Was the recent heritage round a nostalgic trip down memory lane or some acid laced flashback conjured from the outtakes of Zabriskie Point? For those without Foxtel, the news, which travelled like wildfire last Saturday night, heralding that 20-1 outsiders the Brisbane Lions had defeated premiers West Coast Eagles, what’s more, at the latter’s Subiaco fortress, was a tonic filled with something akin to peyote. Such a result didn’t seem possible, let alone real. Then the footage came through.
Of all the retro-fashion statements made in commemoration of the 1970s such as the red shorts worn by the likes of the Western Bulldogs and Essendon and the rather apt yellow variety for Richmond, nothing over the weekend came close to challenging the double take inducing absurdity of observing Fitzroy, according to the available highlights footage, run rings around the Western Australian State Team.
An evening sure to have swelled the heart of the most melancholy of former Roy boys, the Brisbane upset victory seemed to surprise even coach Leigh Matthews who didn’t give his players much of a chance before the game. By Matthews' own admission when his side took to the field embossed with the FFC logo, it only just occured to him that they had been decimated by recent and not so recent retirements.
Having made the trip to Perth without Mick Conlan, Garry Wilson, John Ironmonger or even Darren “Doc” Wheildon, Matthews was understandably playing down his team’s chances in the Courier Mail, a paper no one outside of Queensland reads (and even there they don’t care much for it). Lucky for him too.
“We can’t tag ‘em all” Matthews was heard to say. “The hope is that they kick inaccurately at goal in the first half and that we capitalise on all the soft square-ups they’ll owe us later in the match after the umpires try and ensure the Eagles get off to their usual AFL assisted flying start.”
The tactic, an unusual one even by the four-time premiership coach’s standards, proved invaluable.
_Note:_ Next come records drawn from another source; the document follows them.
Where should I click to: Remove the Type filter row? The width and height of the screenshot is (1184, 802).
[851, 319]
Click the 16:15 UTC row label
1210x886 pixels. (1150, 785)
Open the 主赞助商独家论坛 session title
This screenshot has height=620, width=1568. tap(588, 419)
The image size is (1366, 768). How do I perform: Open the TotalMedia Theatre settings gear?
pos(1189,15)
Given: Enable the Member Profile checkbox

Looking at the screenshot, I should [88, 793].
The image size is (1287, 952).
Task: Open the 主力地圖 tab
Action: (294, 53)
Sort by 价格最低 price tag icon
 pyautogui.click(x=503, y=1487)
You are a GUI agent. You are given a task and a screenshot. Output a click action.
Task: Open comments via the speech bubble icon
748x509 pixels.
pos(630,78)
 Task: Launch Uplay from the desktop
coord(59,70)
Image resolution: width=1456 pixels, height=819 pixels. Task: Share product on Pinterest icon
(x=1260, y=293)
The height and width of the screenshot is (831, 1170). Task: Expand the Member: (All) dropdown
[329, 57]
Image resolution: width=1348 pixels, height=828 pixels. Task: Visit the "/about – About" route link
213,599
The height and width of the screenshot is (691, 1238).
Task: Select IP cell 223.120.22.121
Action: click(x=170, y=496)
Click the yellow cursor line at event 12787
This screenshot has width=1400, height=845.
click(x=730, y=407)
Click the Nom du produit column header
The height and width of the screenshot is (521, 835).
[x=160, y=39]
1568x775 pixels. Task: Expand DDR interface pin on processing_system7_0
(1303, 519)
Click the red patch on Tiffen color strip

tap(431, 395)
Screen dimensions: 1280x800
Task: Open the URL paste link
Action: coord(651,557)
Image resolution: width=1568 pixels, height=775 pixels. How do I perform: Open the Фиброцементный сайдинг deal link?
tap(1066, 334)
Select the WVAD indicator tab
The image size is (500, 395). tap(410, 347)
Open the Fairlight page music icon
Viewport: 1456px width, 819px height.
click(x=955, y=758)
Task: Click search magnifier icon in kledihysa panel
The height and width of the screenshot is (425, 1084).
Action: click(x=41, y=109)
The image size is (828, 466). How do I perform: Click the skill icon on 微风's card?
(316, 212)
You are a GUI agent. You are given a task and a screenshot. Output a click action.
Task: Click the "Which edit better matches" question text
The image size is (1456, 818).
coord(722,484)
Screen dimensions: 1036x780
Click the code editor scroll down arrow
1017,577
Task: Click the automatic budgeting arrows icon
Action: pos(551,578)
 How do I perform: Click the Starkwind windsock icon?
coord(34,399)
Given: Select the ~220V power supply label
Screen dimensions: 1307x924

West Coast coach John Worsfield admitted to the media after the game that he had no way of combating Matthews’ strategy – a strategy he credited assistant coach Craig Lambert with formulating.
"Lambert was always a left of field kind of guy" Worsfold said. "When he played in long sleeves all the time we thought it was because he was a burns victim. Turned out he just had bad acne. Covered it up well all the same" he added.
Asked of why the Eagles failed to pose for more soft frees inside the 50 metre arc, Worsfold lamented the lack of mental application shown by his forwards. "When you've recruited guys like Lynch, Hunter and Chick, you wake up in the middle of the night and think, shit, we fucked up there, what a group of meatheads. Hey, what the hell, we won the granny last year."
West Coast failed to capitalise on an opening preorchestrated to please the home crowd of 38, 321 people; most of whom would have been disappointed by the ineffective kicking and acting on display. Officially there was 210 Brisbane supporters among them. Not one Fitzroy supporter could be accounted for, however, an obese Peanut vendor claimed to have lived off Brunswick Street for a while in 1991.
“It was just chaos out there” Worsfold said of the opening quarter where the Eagles were awarded 12 free kicks to the Lions’ three. “None of their players complained about the lopsided count much less bothered to question their legitimacy, or, as the case may be, lack of” Worsfold added.
According to Matthews this allowed his team to save enough energy to overrun the Eagles, most of whose young players had never played against Fitzroy, nor for that matter, knew of the club’s mediocre traditions and nomadic past struggles for both a home base and identity.
Eagles winger Michael Braun, one of four Victorian recruits at West Coast sat beside Worsfold at the press conference. When asked about Fitzroy he recalled an inspirational story his father had told him the night before the game.
"My Old Man was at the Lakeside Oval one day. Fitzroy played there right?" Braun asked the assembled media throng. Urged to continue, Braun added, "Leon Harris kicked a goal from an impossible angle in the pocket this day but my Dad missed it because a seagull shat on him."
For the record the Lions were awarded seven free kicks to the Eagles four in the final quarter. Having conserved their energy, the Lions kicked an accurate 5.1 to the Eagles 2.6 to eventually record an historic victory.
Worsfold who had played against Fitzroy but who also could not remember ever doing so, did manage to recall an incident with former Fitzroy forward Richard Osbourne.
“I think I shattered his cheek bone once” Osborne said at the press conference. “But that may have been in a state game and I don’t remember getting rubbed out for it when the punch probably deserved five or six.”
Like his coach before him, Daniel Kerr, having accepted a one match suspension for elbowing Brisbane's Will Hamill to the face, can now be said to have had the misunderstood Western Australia versus Fitzroy rivalry torch passed down to him.